- Our Work
Food and discussion begin at 12:30 pm. Open to current Princeton faculty, staff, and students. Open to members of the public by invitation only. Please contact Jean Butcher at if you are interested in attending a particular lunch.
De-anonymization is identifying the owner of an anonymous piece of data to re-identify the source. Research has shown that it is possible to de-anonymize individuals in large datasets by searching for fingerprints in anonymous data. In this work, we are interested in de-anonymizing programmers by attributing authorship to code samples of unknown authors. Being able to de-anonymize programmers can aid in resolving plagiarism issues, forensic investigations, and copyright-copyleft disputes. However, being able to de-anonymize individuals among thousands is a direct threat to privacy and anonymity. In this talk, we will examine de-anonymizing programmers from the standpoint of machine learning, which provides methods applicable to code stylometry to model programmers’ coding styles. Stylometry has been known to exist as the study of writing style, which is unique to every author. Similarly, code stylometry shows that coding style is unique to each programmer. Consequently, it is possible to de-anonymize programmers from their coding styles. A source code sample can be represented as a feature vector consisting of stylometric properties of code, such as lexical, layout, and syntactic properties. By using these numeric representations, a machine learning classifier generates a model for each programmer’s style, and attributes authorship to 14,400 anonymous source code samples of 1,600 programmers with 94% correct classification rate, which is a breakthrough in accuracy.
We also tackle the much harder problem of de-anonymizing programmers from executable binaries of compiled code. Many potentially distinguishing features present in source code, e.g. variable names, are removed in the compilation process, and compiler optimization may alter the structure of a program, further obscuring features that are known to be useful in determining authorship. We examine executable binary authorship attribution by using a novel set of features that include ones obtained by decompiling the executable binary to source code. We show that many syntactical features present in source code do in fact survive compilation and can be recovered from decompiled executable binaries. This allows us to add a powerful set of techniques from the domain of source code authorship attribution to the existing ones used for executable binaries, resulting in significant improvements to accuracy and scalability. We demonstrate this improvement on data from the Google Code Jam, obtaining attribution accuracy of up to 96% with 20 candidate programmers. We also demonstrate that our approach is robust to a range of compiler optimization settings, and binaries that have been stripped of their symbol tables.
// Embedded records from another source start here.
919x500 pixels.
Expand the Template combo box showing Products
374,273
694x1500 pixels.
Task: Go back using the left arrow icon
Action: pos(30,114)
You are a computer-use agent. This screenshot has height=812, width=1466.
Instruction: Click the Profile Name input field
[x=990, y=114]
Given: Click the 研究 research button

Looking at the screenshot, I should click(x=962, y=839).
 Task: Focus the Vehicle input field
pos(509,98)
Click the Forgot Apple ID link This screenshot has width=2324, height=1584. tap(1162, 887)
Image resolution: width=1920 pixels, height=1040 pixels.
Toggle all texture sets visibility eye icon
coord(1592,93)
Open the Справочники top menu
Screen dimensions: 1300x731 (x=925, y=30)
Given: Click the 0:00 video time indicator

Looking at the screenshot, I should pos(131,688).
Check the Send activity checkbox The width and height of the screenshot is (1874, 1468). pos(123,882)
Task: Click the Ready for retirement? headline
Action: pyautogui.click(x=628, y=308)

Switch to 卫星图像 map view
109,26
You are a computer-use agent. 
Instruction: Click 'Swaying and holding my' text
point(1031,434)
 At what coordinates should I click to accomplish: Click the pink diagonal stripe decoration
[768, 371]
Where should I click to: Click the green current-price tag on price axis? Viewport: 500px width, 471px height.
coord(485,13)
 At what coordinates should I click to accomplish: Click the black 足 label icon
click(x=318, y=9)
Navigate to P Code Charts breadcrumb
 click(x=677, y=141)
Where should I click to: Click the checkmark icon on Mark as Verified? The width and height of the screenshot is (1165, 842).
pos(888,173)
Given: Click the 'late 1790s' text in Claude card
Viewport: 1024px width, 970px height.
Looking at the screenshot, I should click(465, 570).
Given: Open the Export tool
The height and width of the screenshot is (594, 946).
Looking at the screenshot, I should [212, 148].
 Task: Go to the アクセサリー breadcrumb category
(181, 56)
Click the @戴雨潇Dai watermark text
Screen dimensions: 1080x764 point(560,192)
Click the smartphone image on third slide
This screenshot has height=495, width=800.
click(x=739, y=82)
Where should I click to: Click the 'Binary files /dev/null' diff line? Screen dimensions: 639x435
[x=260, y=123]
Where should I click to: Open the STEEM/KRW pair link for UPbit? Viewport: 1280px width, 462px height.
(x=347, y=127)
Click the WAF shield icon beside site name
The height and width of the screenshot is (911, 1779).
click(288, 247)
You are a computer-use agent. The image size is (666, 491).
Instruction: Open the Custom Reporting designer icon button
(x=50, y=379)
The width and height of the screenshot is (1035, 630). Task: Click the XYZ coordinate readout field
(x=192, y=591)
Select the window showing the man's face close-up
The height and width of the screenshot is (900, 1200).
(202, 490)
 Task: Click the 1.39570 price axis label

Finally, for the first time we are aware of, we demonstrate that authorship attribution can be performed on real world code found “in the wild” by performing attribution on single-author GitHub repositories.
Aylin Caliskan-Islam is a Postdoctoral Research Associate at CITP. Her work on the two main realms, security and privacy, involves the use of machine learning and natural language processing. In her previous work, she demonstrated that de-anonymization is possible through analyzing linguistic style in a variety of textual media, including social media, cyber criminal forums, and source code. She is currently extending her de-anonymization work to include non-textual data such as binary files and developing countermeasures against de-anonymization. Aylin’s other research interests include quantifying and classifying human privacy behavior and designing privacy nudges to avoid private information disclosure as a countermeasure. At Princeton, she works with Dr. Arvind Narayanan on text sanitization of sensitive documents for public disclosure, which can enable researchers to share data with linguists, sociologists, psychologists, and computer scientists without breaching the research subjects’ privacy. Her work has been featured in prominent privacy and security conferences such as Usenix Security Symposium, IEEE Symposium on Security and Privacy, Privacy Enhancing Technologies Symposium, and the Workshop on Privacy in the Electronic Society. In addition, she has given lectures and talks on privacy, security, and machine learning subjects at the Chaos Communications Congress and Drexel University. She holds a PhD in Computer Science from Drexel University and a Master of Science in Robotics from the University of Pennsylvania.